Pope John XXIII and his successor Pope Paul have been the only pontiffs to be consecrated for nearly 800 years who did not anathematise the murderers of the saint who died, whether he knew it or not, to establish the freedon of undergraduates at Oxford and Cambridge from arrest and conviction by the civil power, and their right to kill each other and their fellow citizens without any fear of the consequences, as they did for several hundred years.

Students no longer wear a tonsure to identify themselves, but many of them have adopted curious hair styles, and many of them are certain that they can defy the law and that they are immune to the consequences were they committed by ordinary apprentices.

But, in spite of these privileges which are claimed by students and denounced by their contemporaries, there are signs of slow awakening. Once upon a time, students refused to submit to the civil law, and demanded to be judged by the ecclesiastical courts in their universities. Today they speak of 'double jeopardy'. They fear that they may be subject to the civil law in any event, and that, if they are found guilty, they may be punished both by the courts and their university. This is, of course, a risk to which all professional men are exposed. A doctor who rapes a patient or a solicitor who steals from a client must expect retribution from the courts, and from the fellow members of his profession as well.

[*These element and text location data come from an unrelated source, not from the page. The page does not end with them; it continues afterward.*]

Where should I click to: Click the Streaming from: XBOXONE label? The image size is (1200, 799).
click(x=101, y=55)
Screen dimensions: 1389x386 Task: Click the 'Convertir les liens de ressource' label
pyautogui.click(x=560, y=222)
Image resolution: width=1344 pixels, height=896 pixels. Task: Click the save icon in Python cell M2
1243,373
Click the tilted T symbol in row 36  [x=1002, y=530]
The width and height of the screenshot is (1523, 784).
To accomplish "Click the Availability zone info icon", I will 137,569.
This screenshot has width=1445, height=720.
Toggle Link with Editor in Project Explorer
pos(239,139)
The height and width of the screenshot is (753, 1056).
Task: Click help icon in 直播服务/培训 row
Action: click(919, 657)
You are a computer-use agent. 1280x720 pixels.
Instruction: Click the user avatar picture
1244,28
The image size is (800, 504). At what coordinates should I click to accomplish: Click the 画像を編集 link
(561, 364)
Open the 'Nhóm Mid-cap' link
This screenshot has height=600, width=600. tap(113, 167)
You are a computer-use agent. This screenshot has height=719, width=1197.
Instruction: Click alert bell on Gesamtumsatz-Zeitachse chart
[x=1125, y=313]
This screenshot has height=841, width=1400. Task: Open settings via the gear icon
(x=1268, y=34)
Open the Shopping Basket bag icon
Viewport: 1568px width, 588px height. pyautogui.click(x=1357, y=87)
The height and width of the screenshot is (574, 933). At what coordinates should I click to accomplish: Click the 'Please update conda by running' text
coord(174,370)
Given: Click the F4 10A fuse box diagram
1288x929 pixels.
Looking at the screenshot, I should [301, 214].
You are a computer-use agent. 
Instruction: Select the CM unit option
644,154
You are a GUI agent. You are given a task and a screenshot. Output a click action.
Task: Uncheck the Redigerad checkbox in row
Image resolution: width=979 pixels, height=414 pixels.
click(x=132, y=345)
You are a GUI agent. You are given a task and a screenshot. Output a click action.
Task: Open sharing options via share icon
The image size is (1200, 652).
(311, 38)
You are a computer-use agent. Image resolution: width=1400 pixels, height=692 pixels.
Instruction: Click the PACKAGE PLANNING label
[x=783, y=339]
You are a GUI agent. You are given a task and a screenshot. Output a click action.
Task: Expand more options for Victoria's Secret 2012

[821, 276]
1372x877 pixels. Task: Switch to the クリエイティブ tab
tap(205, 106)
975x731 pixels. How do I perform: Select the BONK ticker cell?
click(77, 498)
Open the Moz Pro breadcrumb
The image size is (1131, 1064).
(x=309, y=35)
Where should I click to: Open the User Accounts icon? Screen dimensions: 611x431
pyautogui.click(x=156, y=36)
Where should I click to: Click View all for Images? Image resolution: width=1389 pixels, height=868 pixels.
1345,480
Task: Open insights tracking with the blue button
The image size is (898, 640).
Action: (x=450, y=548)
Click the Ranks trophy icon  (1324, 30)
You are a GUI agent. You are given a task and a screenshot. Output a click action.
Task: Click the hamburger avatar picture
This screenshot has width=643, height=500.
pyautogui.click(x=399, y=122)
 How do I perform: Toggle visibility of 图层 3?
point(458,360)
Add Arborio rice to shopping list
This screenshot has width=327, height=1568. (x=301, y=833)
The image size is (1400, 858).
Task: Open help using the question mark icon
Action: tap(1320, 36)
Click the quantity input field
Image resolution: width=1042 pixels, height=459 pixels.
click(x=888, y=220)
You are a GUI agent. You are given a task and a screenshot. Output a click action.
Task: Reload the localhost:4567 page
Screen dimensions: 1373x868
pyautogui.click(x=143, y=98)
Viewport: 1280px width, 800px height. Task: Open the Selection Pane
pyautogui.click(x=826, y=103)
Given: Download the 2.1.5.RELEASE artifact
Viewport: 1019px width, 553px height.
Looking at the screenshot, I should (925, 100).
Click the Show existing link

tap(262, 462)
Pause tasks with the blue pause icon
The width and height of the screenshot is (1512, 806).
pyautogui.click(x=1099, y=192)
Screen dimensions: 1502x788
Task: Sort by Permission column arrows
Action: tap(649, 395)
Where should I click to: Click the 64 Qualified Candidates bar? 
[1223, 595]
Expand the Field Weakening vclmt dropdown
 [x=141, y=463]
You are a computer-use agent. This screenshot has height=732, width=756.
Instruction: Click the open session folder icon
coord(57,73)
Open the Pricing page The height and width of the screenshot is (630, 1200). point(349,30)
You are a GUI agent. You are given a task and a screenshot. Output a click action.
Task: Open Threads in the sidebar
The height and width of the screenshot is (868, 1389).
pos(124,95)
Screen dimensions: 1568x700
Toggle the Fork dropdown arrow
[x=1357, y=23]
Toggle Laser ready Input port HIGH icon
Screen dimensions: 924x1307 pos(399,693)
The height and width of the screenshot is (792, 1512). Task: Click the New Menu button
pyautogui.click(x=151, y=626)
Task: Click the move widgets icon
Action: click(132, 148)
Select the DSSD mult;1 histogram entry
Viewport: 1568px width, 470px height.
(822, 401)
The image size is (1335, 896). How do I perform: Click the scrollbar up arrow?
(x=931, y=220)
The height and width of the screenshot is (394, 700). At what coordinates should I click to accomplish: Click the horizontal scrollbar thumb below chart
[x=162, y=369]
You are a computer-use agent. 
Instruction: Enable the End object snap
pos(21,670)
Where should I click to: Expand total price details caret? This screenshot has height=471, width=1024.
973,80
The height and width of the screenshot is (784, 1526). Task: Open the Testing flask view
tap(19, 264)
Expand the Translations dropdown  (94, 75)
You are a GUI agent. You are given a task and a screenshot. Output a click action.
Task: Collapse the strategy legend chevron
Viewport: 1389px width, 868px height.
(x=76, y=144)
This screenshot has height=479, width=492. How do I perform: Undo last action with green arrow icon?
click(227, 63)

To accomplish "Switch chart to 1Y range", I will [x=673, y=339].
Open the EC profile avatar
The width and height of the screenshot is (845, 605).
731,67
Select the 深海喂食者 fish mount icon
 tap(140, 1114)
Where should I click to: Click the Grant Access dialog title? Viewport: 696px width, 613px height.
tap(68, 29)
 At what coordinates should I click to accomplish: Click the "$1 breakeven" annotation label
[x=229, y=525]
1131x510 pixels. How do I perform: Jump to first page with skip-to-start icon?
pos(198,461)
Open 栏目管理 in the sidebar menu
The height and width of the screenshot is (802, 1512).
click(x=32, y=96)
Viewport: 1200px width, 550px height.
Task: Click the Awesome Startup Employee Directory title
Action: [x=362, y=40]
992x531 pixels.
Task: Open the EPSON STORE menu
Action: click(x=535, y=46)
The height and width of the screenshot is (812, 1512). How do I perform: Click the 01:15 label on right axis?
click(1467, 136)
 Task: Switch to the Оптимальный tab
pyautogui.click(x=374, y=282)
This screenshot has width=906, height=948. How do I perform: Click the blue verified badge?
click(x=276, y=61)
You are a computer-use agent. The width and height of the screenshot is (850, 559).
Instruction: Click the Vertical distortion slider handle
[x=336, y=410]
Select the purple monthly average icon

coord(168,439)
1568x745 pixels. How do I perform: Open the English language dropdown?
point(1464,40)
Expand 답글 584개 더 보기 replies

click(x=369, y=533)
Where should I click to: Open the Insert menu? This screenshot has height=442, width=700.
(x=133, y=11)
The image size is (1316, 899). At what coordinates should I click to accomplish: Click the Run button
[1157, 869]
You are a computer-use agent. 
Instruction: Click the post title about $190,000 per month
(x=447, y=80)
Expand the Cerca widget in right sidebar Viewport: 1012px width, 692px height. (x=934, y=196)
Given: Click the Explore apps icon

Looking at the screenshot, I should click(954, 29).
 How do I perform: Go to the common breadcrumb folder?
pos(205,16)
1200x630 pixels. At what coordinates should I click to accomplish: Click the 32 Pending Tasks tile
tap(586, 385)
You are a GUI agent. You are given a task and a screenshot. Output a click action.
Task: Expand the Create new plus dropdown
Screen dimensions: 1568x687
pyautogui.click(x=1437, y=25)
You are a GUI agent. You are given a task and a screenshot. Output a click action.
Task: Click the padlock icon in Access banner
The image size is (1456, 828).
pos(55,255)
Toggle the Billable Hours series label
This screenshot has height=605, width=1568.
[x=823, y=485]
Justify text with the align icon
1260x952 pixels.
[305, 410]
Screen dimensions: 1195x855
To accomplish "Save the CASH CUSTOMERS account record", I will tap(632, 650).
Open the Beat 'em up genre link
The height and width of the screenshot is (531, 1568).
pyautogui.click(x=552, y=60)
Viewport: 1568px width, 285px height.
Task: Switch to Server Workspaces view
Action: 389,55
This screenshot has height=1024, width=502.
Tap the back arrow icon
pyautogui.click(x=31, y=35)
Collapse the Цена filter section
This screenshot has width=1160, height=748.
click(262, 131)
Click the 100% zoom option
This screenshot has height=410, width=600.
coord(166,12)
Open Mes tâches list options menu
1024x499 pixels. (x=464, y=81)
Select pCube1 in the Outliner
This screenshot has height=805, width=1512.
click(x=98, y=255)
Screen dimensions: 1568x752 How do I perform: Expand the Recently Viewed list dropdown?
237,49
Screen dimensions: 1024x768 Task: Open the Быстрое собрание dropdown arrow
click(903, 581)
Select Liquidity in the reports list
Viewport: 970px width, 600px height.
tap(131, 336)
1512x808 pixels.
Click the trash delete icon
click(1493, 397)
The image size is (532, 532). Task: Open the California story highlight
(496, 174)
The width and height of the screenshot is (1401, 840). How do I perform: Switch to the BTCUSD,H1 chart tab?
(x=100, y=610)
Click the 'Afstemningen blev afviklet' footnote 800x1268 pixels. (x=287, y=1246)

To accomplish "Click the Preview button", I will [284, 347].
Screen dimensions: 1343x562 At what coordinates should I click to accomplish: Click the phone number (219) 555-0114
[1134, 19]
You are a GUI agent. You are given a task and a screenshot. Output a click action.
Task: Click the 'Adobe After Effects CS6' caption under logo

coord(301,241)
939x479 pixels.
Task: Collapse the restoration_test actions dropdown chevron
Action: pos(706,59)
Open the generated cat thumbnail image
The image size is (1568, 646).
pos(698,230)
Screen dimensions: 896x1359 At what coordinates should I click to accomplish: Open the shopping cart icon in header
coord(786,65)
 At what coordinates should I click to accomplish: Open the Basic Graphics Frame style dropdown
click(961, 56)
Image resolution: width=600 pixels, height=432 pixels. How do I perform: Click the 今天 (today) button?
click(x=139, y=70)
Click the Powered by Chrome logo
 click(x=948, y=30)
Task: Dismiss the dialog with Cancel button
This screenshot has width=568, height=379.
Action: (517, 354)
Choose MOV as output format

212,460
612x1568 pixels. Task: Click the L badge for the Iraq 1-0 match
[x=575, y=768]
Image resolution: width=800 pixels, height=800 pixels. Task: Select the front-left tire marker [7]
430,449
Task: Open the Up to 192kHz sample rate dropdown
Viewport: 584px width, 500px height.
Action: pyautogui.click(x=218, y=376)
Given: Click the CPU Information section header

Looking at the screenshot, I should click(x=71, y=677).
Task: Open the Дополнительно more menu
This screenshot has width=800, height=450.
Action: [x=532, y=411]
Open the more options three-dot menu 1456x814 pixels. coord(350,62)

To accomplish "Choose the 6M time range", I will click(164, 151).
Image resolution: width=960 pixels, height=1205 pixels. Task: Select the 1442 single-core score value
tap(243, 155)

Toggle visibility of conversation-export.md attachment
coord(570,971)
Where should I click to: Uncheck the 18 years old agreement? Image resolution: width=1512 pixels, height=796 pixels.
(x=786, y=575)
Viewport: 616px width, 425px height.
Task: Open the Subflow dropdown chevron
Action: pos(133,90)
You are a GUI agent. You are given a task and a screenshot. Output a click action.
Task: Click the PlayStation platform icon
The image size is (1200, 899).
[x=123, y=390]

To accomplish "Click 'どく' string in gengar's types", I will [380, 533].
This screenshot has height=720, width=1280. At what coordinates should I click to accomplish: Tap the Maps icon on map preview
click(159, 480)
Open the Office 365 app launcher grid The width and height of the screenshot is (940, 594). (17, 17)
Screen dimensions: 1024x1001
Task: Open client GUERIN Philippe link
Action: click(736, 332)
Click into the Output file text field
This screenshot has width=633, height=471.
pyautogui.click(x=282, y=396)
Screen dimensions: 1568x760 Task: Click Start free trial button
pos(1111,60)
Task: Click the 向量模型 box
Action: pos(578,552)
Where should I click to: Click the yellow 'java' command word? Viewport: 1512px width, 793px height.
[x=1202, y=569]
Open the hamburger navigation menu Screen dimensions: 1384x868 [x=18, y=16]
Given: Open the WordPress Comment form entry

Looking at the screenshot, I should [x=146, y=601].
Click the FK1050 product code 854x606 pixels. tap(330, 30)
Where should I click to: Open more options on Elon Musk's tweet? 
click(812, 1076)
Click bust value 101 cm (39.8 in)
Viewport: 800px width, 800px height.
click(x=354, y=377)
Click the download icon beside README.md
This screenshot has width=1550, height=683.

Photo of a large group of students

In Britain, and even in North America, the idea that a university is a special place, perhaps a sacred place, but certainly a place where the writ of the law does not necessarily run, is part of student folklore. Most people realise that, however weak this case may be in law the memory of man goeth not to a time when students and their universities were subjected to all the rigour of the law and to the discipline of the civil courts as laymen are.

Some universities in South America are avoided by low-flying aircraft because the Students use them for target practice. The University of Havana, Cuba, is dominated by a student president who fought with Castro in the jungle and who carries a gun with him into classes and has 'seen off two or three deans and a couple of presidents. There are universities into which the police can scarcely venture except in a tank. In some places, students have formed an unholy alliance with local criminals for their mutual protection.

To me the most ominous event in the riots in Paris was the entry into the Sorbonne of a body of men who called themselves 'Katangese'; they proposed to use the sanctuary of the Sorbonne and to provide the students with armoured support. To the relief of everyone else, mutual suspicion drove students and gunmen apart, and the Katangese left under police escort.